In many educational programs today there is a lot of use of “hands-on,” “project based,” or “problem solving” instruction (I refer to these as “physical” instructional practices). In this blog I want to share with you my initial, yet incomplete thoughts on the appropriate use, within a Mason context, of these “physical” instructional methods. Please know this is a beginning discussion whose conversation will need to be finished later, perhaps in the CM Educational Review.
Across educational settings of public, private, and home schools, there is a prevalence of these “physical” practices. In some schools long and extended projects are assigned as a means for students to learn content in a more active and participatory way. Current research indicates that manipulatives in mathematics help children conceptualise hard-to-understand concepts. Handwriting is certainly active learning. There is Dinah Zike’s system of folding a sheet of paper into a graphic organizer called Foldables. This system provides a means for children from elementary through high school to organise content in social studies. It can be applied to most any content area (By content area I mean Music, Science, History, Mathematics, etc.). With such a widespread use of “physical” methods across the content areas, we must ask, “What would fit in a Mason context?”
Mason had these “physical” types of learning in her disciplinary subjects (such as science, math, handwriting) by using nature walks, nature study in science, rulers and weights in math, etc. We see Mason doing “physical” learning with the term “field studies” and we know she treated her disciplinary subjects somewhat differently than the subjects of “letters.”

> **Task to complete**: Copy the blog post on "physical" instructional practices in a Mason context word for word, in full.

(Click-target data)

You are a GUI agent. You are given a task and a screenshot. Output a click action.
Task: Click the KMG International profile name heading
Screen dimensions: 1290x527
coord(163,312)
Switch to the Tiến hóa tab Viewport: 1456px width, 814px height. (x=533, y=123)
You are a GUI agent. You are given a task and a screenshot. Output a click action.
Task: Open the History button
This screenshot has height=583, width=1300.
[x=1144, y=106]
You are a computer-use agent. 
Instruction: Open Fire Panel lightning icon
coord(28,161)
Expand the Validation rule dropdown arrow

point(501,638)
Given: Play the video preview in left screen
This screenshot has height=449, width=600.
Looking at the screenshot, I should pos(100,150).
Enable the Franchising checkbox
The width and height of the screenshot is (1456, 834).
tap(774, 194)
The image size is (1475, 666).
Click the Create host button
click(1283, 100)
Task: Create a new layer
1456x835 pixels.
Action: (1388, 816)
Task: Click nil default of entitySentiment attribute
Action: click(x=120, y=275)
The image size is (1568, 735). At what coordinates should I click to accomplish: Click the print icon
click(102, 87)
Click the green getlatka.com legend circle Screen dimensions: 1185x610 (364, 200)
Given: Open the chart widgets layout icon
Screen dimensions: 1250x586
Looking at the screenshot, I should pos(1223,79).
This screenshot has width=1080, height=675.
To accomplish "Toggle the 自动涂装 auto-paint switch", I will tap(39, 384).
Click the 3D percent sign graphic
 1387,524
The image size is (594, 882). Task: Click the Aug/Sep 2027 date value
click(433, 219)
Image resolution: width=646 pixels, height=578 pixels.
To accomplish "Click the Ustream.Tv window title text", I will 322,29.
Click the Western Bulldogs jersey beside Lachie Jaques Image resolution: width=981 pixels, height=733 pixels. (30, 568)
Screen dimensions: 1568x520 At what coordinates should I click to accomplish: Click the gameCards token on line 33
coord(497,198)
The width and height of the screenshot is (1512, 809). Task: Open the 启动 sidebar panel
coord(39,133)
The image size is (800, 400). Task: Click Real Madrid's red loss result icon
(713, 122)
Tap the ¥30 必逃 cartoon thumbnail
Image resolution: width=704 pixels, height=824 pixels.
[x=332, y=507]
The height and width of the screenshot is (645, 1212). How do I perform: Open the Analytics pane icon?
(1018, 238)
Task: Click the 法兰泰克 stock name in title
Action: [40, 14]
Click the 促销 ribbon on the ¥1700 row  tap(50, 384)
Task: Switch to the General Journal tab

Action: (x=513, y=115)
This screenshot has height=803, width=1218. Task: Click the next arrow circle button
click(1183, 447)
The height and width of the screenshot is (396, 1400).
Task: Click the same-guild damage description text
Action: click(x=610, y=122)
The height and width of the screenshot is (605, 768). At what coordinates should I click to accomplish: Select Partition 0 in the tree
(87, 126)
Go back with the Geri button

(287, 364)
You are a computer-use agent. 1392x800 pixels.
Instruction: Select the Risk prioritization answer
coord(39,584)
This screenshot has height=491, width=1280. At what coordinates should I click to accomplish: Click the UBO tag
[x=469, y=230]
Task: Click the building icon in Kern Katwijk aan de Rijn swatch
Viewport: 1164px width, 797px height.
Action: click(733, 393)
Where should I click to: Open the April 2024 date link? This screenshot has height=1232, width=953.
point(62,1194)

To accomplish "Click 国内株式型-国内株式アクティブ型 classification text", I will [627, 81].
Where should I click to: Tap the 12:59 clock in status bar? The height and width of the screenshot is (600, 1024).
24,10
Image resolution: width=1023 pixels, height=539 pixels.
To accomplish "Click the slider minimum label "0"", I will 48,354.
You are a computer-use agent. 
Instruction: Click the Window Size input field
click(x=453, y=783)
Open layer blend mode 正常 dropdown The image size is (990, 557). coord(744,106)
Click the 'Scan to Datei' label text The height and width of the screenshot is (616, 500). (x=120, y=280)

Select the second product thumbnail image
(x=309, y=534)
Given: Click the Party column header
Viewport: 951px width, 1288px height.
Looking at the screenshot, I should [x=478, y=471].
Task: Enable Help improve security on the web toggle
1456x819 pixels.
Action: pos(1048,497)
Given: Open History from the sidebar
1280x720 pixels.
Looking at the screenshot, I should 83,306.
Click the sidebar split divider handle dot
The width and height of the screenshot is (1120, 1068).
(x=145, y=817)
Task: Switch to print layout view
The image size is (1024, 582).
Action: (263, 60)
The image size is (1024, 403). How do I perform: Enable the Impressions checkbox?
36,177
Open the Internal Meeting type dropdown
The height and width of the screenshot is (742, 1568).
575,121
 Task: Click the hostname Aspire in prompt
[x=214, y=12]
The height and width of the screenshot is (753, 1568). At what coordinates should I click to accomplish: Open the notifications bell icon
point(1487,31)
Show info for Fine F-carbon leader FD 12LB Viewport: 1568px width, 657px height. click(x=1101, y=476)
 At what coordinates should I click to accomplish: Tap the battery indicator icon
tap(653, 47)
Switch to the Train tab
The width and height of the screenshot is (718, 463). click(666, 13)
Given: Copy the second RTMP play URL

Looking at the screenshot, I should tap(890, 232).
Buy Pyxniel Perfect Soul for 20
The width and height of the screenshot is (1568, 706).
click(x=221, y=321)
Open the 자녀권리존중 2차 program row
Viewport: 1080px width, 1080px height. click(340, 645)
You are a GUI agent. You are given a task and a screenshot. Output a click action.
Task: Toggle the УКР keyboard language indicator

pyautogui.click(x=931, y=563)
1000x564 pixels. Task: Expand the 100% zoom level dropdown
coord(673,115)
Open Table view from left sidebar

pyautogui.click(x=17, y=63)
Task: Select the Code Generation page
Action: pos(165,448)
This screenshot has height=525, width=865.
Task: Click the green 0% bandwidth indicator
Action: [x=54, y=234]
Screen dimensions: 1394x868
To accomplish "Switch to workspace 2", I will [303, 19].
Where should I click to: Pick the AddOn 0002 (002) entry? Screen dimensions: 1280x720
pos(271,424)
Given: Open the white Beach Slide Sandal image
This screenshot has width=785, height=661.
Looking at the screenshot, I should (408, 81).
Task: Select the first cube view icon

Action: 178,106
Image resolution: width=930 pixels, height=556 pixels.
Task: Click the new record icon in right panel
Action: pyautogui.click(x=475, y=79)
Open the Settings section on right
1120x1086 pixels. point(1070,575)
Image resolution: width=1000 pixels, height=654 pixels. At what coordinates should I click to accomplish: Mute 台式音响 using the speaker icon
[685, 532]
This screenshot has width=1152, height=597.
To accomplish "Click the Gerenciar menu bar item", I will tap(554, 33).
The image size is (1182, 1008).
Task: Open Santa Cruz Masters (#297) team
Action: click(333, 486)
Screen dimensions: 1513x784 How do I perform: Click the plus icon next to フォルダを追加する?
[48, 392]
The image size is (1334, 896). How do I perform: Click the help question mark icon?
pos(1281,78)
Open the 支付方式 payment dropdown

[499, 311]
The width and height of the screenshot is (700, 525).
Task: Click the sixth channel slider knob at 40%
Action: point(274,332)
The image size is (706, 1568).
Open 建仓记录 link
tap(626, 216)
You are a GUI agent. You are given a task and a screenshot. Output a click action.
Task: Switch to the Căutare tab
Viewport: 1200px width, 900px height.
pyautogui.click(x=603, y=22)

> **In response**:
In many educational programs today there is a lot of use of “hands-on,” “project based,” or “problem solving” instruction (I refer to these as “physical” instructional practices). In this blog I want to share with you my initial, yet incomplete thoughts on the appropriate use, within a Mason context, of these “physical” instructional methods. Please know this is a beginning discussion whose conversation will need to be finished later, perhaps in the CM Educational Review.
Across educational settings of public, private, and home schools, there is a prevalence of these “physical” practices. In some schools long and extended projects are assigned as a means for students to learn content in a more active and participatory way. Current research indicates that manipulatives in mathematics help children conceptualise hard-to-understand concepts. Handwriting is certainly active learning. There is Dinah Zike’s system of folding a sheet of paper into a graphic organizer called Foldables. This system provides a means for children from elementary through high school to organise content in social studies. It can be applied to most any content area (By content area I mean Music, Science, History, Mathematics, etc.). With such a widespread use of “physical” methods across the content areas, we must ask, “What would fit in a Mason context?”
Mason had these “physical” types of learning in her disciplinary subjects (such as science, math, handwriting) by using nature walks, nature study in science, rulers and weights in math, etc. We see Mason doing “physical” learning with the term “field studies” and we know she treated her disciplinary subjects somewhat differently than the subjects of “letters.”